THE CURTAIN FALLS.
SCENE II
The window-end of KATHERINE'S bedroom, panelled in cream-coloured wood. The light from four candles is falling on KATHERINE, who is sitting before the silver mirror of an old oak dressing-table, brushing her hair. A door, on the left, stands ajar. An oak chair against the wall close to a recessed window is all the other furniture. Through this window the blue night is seen, where a mist is rolled out flat amongst trees, so that only dark clumps of boughs show here and there, beneath a moonlit sky. As the curtain rises, KATHERINE, with brush arrested, is listening. She begins again brushing her hair, then stops, and taking a packet of letters from a drawer of her dressing-table, reads. Through the just open door behind her comes the voice of OLIVE.
OLIVE. Mummy! I'm awake!
But KATHERINE goes on reading; and OLIVE steals into the room in
her nightgown.
OLIVE. [At KATHERINE'S elbow—examining her watch on its stand] It's fourteen minutes to eleven.
KATHERINE. Olive, Olive!
OLIVE. I just wanted to see the time.
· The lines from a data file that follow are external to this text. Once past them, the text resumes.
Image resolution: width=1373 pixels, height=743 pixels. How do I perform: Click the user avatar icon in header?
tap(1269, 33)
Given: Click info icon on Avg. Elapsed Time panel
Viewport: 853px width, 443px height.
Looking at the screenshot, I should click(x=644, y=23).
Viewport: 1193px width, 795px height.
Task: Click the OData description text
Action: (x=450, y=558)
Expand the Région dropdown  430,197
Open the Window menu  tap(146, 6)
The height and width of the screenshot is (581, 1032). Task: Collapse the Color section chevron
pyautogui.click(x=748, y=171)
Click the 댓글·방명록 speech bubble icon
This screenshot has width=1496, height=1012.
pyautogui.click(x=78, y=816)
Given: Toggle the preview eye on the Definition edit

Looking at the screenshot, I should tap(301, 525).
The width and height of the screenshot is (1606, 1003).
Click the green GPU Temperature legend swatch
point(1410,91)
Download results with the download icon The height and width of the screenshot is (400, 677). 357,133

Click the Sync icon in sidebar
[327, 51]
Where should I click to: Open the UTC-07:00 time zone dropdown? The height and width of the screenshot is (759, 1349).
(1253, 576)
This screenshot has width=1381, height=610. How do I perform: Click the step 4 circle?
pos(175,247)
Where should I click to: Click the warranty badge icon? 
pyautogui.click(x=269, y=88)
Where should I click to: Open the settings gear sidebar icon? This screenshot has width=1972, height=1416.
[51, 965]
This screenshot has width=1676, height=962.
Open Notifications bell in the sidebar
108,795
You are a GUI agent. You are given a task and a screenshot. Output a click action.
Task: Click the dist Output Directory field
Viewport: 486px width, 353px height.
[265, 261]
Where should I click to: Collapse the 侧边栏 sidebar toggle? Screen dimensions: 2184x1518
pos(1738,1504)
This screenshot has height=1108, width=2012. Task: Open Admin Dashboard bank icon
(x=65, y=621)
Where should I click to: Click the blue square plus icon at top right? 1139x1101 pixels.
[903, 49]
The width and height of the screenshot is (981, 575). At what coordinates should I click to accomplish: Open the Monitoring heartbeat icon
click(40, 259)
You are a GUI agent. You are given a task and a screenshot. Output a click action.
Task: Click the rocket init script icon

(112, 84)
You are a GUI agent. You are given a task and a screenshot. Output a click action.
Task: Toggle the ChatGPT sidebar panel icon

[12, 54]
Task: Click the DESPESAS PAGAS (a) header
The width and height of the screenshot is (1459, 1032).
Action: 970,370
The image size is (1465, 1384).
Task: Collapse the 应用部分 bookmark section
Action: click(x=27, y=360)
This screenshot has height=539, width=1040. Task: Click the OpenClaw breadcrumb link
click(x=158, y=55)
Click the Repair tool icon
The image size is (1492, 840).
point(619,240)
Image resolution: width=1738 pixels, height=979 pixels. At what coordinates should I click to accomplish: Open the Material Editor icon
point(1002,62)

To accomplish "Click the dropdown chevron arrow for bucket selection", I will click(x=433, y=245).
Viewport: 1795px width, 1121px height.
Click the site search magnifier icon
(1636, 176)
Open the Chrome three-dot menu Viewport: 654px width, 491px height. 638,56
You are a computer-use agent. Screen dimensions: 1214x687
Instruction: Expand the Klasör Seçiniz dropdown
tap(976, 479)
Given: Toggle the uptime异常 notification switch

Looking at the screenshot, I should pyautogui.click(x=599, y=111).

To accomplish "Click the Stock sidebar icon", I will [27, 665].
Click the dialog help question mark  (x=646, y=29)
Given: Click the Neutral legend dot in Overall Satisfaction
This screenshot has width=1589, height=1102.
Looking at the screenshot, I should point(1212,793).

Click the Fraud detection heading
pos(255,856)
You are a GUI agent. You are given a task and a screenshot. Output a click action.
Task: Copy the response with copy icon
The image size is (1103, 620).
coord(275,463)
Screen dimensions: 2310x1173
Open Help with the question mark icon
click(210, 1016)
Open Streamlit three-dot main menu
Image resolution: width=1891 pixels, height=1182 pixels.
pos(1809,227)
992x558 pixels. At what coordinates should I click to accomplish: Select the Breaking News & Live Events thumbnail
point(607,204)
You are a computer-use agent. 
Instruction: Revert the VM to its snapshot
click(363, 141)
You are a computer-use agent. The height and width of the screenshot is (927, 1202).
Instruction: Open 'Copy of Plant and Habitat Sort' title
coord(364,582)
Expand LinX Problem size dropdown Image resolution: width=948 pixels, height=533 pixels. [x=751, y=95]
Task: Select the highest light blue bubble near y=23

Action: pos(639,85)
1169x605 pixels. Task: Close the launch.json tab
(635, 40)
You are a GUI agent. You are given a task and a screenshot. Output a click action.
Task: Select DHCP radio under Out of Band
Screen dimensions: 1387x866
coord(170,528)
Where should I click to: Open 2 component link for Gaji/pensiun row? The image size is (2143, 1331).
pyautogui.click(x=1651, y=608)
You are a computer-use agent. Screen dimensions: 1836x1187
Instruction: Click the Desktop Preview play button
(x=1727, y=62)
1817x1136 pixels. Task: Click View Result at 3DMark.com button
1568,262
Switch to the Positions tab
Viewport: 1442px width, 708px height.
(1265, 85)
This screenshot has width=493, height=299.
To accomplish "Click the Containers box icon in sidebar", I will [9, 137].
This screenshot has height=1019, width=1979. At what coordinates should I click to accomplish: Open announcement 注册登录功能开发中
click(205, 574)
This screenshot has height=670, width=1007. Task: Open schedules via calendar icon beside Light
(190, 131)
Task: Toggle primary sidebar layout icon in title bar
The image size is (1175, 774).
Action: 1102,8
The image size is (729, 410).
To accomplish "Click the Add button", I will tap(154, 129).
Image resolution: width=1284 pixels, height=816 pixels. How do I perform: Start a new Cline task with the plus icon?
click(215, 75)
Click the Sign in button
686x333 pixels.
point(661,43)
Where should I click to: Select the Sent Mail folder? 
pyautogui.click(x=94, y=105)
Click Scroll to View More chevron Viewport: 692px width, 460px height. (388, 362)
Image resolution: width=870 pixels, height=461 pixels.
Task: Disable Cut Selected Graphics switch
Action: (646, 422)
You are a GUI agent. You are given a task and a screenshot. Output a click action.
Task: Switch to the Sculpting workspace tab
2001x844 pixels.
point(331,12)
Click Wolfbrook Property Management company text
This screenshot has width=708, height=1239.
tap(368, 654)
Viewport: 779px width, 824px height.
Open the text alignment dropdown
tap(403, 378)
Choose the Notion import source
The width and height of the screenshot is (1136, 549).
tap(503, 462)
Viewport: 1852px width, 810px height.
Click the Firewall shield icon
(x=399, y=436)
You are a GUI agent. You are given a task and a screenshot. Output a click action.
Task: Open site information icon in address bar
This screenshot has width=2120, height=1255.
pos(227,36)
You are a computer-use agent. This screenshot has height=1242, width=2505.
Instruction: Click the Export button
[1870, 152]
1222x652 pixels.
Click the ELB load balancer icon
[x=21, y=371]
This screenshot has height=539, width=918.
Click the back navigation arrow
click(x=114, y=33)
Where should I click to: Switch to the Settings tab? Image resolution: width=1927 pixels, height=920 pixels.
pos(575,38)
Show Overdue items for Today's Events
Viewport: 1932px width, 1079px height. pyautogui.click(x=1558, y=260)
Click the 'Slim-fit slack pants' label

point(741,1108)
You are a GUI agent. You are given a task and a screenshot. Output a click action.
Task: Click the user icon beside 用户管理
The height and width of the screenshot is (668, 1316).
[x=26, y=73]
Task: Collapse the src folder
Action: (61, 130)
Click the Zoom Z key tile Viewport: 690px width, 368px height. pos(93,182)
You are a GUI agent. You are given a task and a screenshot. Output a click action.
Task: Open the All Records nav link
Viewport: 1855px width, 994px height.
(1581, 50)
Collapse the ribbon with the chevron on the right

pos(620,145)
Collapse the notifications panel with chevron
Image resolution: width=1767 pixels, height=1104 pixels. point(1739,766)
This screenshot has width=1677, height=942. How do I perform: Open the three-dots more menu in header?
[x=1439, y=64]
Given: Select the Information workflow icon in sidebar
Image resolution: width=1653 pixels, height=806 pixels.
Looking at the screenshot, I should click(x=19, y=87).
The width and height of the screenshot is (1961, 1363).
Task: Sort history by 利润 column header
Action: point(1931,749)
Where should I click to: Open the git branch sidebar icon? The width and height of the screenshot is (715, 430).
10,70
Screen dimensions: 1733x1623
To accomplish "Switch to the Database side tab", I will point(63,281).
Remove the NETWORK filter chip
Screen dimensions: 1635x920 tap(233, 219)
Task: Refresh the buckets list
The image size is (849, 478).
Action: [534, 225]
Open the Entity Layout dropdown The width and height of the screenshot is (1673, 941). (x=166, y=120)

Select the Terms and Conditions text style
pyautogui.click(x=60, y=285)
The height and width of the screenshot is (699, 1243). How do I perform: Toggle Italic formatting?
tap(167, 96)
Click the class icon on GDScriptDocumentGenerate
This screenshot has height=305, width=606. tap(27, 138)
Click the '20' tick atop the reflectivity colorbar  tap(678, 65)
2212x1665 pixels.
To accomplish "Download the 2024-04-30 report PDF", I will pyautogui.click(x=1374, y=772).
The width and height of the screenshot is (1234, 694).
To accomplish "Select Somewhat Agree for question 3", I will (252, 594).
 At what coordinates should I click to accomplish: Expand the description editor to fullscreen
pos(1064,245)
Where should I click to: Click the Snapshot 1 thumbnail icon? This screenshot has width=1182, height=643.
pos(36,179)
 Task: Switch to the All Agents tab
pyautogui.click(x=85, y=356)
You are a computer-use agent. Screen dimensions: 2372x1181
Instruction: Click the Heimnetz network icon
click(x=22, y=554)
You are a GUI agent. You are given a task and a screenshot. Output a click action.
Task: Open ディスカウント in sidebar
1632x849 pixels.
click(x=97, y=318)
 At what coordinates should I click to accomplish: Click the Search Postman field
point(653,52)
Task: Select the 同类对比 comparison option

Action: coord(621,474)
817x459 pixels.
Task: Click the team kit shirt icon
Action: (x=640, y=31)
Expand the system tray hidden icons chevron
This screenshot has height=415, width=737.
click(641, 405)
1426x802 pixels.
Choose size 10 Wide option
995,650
I never can go to sleep if I try—it's quite helpless, you know. Is there a victory yet? [KATHERINE, shakes her head] Oh! I prayed extra special for one in the evening papers. [Straying round her mother] Hasn't Daddy come?
KATHERINE. Not yet.
OLIVE. Are you waiting for him? [Burying her face in her mother's hair] Your hair is nice, Mummy. It's particular to-night.